[Saved entries]
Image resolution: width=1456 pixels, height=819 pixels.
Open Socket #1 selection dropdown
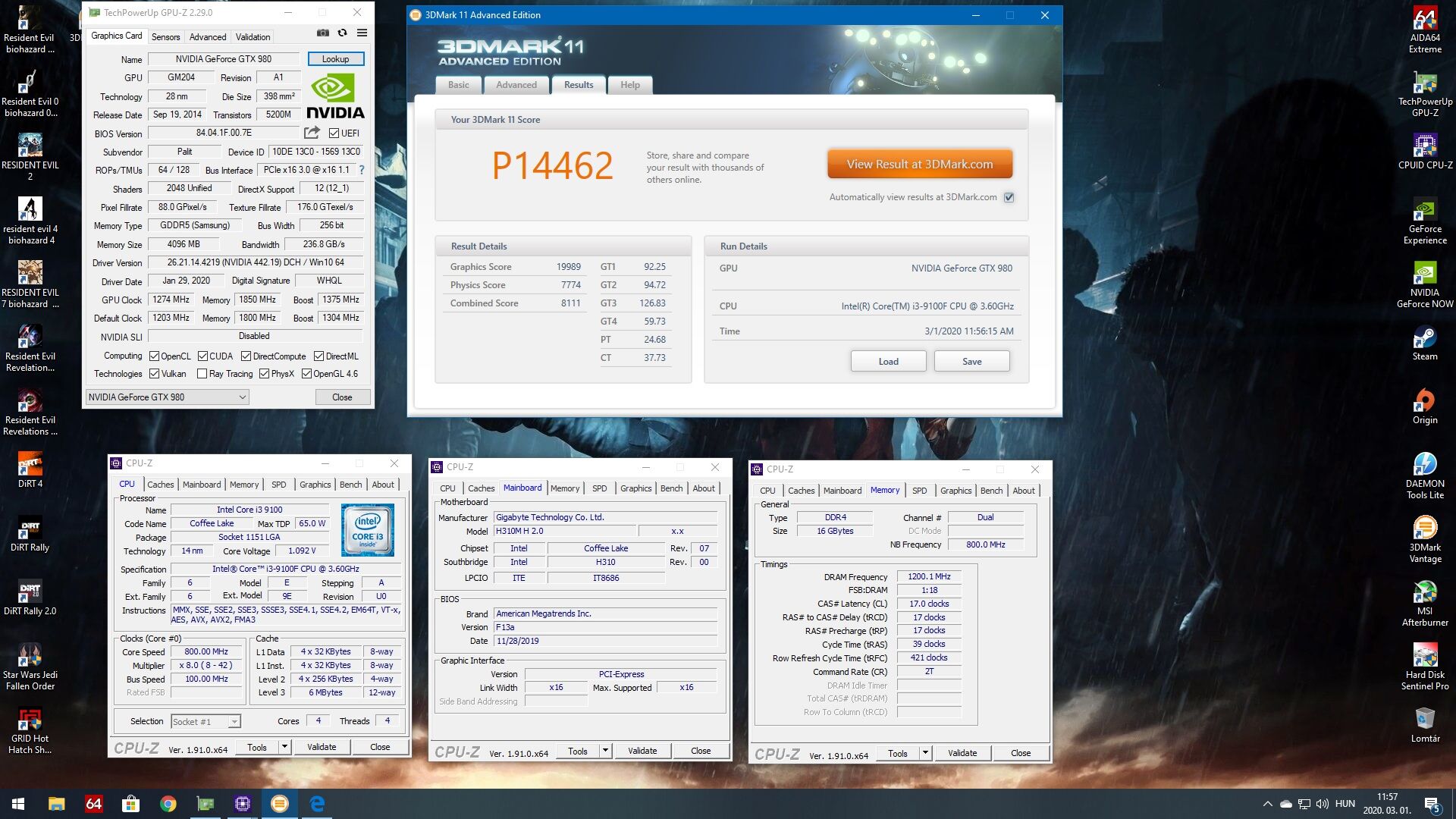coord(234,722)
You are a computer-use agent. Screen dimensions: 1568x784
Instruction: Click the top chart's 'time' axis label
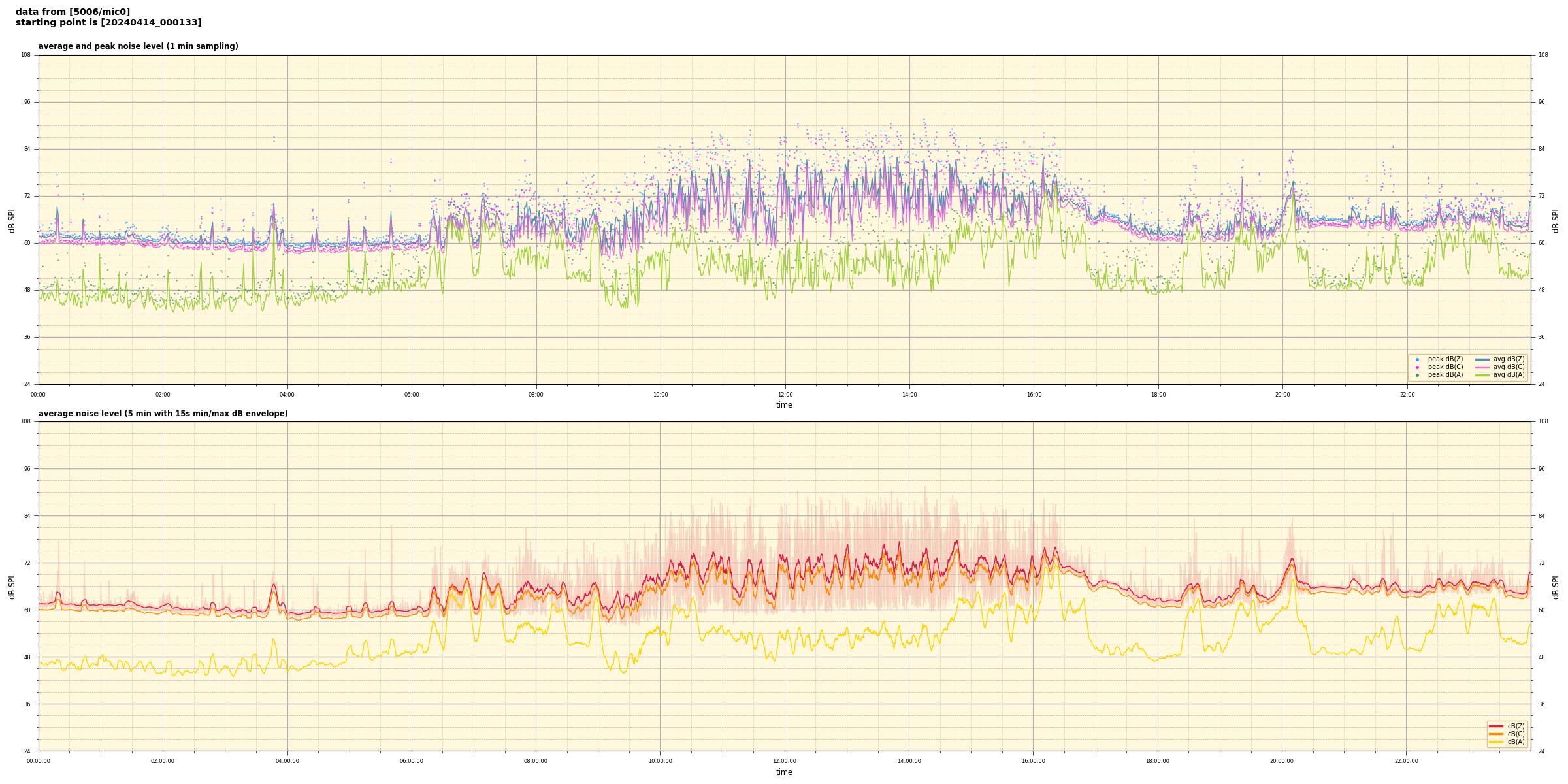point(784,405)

● **Task**:
Repeat the data word for word, excluding any image.

● **Response below**:
Image resolution: width=1456 pixels, height=819 pixels.
Open Socket #1 selection dropdown
coord(234,722)
You are a computer-use agent. Screen dimensions: 1568x784
Instruction: Click the top chart's 'time' axis label
point(784,405)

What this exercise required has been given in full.